*** Opening READING PASSAGE ***
Global Jewish Reflections is a recurring feature highlighting the spiritual wisdom of rabbis, Jewish educators, and others from around the JDC world.
Almost two years to the day of writing this post, I found myself entering a cool new donut shop, complete with snake plants, geometric wallpaper, and large monsteras. I could have been anywhere — Berlin, Melbourne, Austin — but I was in Chișinău, the capital of Moldova, a small landlocked country nestled between Romania and Ukraine, and the poorest country in Europe.
I sipped my flat white — which the barista, upon learning that I was Australian, insisted upon making me — and watched as the café filled up with people wearing purple T-shirts from JDC’s volunteer center in Chișinău. There were people of all ages, and before too long, we were instructed to wash our hands, put on gloves and hair nets, and decorate trays of donuts that had been brought to our tables. While we dipped donuts in frosting and coated them in sprinkles, we, a group of Jews from America, swapped stories with our Moldovan counterparts about our lives, our families, and our communities. That morning, we were volunteering at a weekly program through which donuts would later be delivered to vulnerable Jews, specifically older adults and families at risk.
Chișinău’s volunteer center is nothing short of extraordinary. It began six years ago, when Nicolai Railean — a Moldovan graduate of one of JDC’s young leadership programs in the former Soviet Union — felt that the idea of volunteerism would resonate with his city’s Jewish community. (This might seem odd to many of us reading this post, for whom volunteering is intrinsic to our Jewish identity — but in the FSU, volunteering was often associated with the oppressive Soviet regime.)
This young leader’s hunch was in fact correct, and the idea swept the community, providing community members of different ages and stages of life the opportunity to help each other. Today, volunteering has become a central pillar of JDC’s work in the FSU.
This week, we will read the weekly Shabbat portion, Parshat Terumah. This parsha reads like an Ikea manual, but without the images. Most of the text is G-d giving Moses specific instructions for building the Mishkan (Tabernacle), a mobile space for G-d to dwell as the Israelites wander the desert. G-d gives meticulous instructions, specifying measurements and the exact materials to be used. The Tabernacle is made to be mobile — to be carried by people, to withstand difficult weather conditions, to be resilient.
There was no detailed roadmap or clear instruction manual — just one young leader from an extraordinary community who was given the chance to see his idea develop.
When the Chișinău volunteer center opened, it was the first in the FSU. There was no detailed roadmap or clear instruction manual — just one young leader from an extraordinary community who was given the chance to see his idea develop. And develop it did.
In a year like no other, JDC’s volunteer centers, including the one in Chișinău, sprung into action — with 6,900 volunteers across 54 cities providing wide-ranging volunteer services to 51,860 vulnerable Jews in 2020. In response to COVID-19, these volunteers delivered food and medicine, drove homecare workers to elderly clients, staffed emergency hotlines and made calls to check in on isolated Jews, and more.
Volunteers exercised leadership by identifying vulnerable members of the community and creating programs that ensured they had an address to turn to in their hour of need. The world as we knew it fell apart, but these volunteers organized, stayed resilient, and kept building their Jewish community.
While the Israelites had a roadmap of how to create a space for G-d in their time of hardship and wandering, our counterparts in Chișinău and across the FSU spent the last six years building a solid foundation on which to do G-d’s work, so that when the unimaginable occurred, they mobilized and got to work.
Elisheva Massel is the director of strategic partnerships at JDC, where she has worked since 2017. Before JDC, she worked with the Sydney Jewish Museum, AJC Boston, Birthright Israel Foundation, and Hazon. After emigrating from Johannesburg, South Africa to Sydney, Australia at the age of 14, Eli received her BA/BSW with Honors from the University of South Wales and an MA/MBA from Brandeis University, where she was a Wexner Graduate Fellow/Davidson Scholar.
JDC’s volunteer centers across the former Soviet Union are generously supported by the Genesis Philanthropy Group.
*** Closing READING PASSAGE ***
*** Opening SUPPLIED RECORDS ***
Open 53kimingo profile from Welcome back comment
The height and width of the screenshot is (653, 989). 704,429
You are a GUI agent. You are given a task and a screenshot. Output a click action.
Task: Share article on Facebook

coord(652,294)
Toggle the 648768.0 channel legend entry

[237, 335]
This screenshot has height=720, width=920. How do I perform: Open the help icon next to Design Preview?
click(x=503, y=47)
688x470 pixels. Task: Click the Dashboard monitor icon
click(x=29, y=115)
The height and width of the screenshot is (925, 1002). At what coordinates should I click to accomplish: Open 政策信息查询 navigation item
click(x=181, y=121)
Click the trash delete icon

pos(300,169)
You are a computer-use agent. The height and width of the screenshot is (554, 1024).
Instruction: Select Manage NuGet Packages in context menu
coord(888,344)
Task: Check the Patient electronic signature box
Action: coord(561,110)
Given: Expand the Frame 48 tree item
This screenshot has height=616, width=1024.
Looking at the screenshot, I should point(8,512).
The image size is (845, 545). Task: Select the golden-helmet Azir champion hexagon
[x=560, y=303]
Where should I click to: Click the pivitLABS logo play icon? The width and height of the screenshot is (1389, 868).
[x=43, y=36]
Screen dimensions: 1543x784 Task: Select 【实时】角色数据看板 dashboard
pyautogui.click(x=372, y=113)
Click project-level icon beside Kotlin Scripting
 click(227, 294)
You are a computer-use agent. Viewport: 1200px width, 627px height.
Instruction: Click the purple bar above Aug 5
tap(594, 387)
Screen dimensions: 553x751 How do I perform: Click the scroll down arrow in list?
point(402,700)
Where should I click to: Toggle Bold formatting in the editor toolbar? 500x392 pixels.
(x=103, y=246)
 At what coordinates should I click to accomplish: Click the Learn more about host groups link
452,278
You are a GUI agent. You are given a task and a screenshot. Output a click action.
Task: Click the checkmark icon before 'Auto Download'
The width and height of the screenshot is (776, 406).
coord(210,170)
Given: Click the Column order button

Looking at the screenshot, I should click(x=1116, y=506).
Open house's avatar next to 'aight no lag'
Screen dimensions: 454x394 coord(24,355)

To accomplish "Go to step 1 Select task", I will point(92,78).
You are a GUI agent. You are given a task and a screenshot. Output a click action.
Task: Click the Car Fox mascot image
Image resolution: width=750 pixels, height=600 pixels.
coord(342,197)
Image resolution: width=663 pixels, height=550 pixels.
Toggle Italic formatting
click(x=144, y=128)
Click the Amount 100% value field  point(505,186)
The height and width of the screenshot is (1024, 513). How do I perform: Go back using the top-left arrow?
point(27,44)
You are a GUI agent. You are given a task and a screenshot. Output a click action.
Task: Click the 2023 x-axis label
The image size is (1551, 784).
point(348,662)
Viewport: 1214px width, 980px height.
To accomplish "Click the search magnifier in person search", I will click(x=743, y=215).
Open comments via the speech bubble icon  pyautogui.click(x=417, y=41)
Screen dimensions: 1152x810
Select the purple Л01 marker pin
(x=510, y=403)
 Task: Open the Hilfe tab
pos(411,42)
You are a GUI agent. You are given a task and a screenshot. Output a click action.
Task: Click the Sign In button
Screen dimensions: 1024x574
*** Closing SUPPLIED RECORDS ***
> **WHAT THIS TASK INVOLVES**: Reproduce the reflection on the Chișinău volunteer center from "When the Chișinău" up to and including "Jews, and more.", renaming "emergency hotlines" to "crisis hotlines". The records have no connection to the reflection on the Chișinău volunteer center.

> **RESULT OF THE EXERCISE**:
When the Chișinău volunteer center opened, it was the first in the FSU. There was no detailed roadmap or clear instruction manual — just one young leader from an extraordinary community who was given the chance to see his idea develop. And develop it did.
In a year like no other, JDC’s volunteer centers, including the one in Chișinău, sprung into action — with 6,900 volunteers across 54 cities providing wide-ranging volunteer services to 51,860 vulnerable Jews in 2020. In response to COVID-19, these volunteers delivered food and medicine, drove homecare workers to elderly clients, staffed crisis hotlines and made calls to check in on isolated Jews, and more.